Whitehaven is larger, for a start, and has the bonus of Hill Inlet lurking behind the beach itself. The lookout that delivers the view across the two of them, on the other hand, is relatively low, easily accessed, and poorly set up as far as the volume of visitors is concerned.
The Pernickety Reader will question why Hughesy is banging on about a location in the Whitsundays when he's supposed to be talking Tassie, but there's a method in the madness, and we're talking two iconic features that are largely composed of pure white sand.
It may have been the time, but it seemed that Whitehaven was receiving a flow of visitors with an anarchic disregard for protocols that would maximize the enjoyment of the vista at the top. I took a look and headed off, glad to be away from the jostle on a crowded platform that needed to be substantially bigger.
There's no question Wineglass Bay attracts a multitude of visitors, and at $12 per head it must be a real gold mine as far as the Tasmanian National Parks are concerned. Admittedly, their Visitor Centres reflect a fair degree of capital expenditure, and they've got a substantial workforce on the payroll.
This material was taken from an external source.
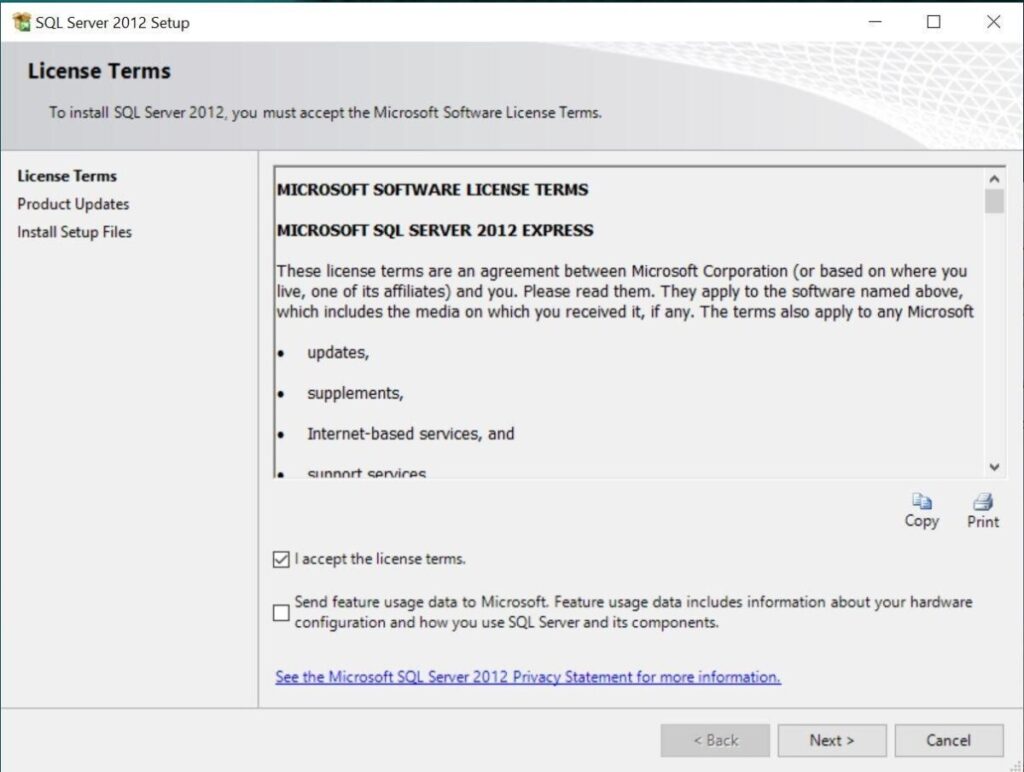Click the SQL Server icon in the title bar
Image resolution: width=1024 pixels, height=772 pixels.
pos(20,20)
It's also very well managed, and there's no quibbling about paying the fee. If you want to see the attraction, you pay your money and take your chance with the weather. In return for the money, you also get a decent viewing platform at the top, some spectacular views back across Great Oyster Bay on the way up, and further options going onward assuming you have the time, energy and inclination.
Most particularly, once you've got yourself up to the view you can take your time to enjoy it. There's enough space on the rail at the top lookout to allow for a goodly number of photographers, and room to sit away from there if you just want to take in the view. There is, of course, the small matter of getting your breath back.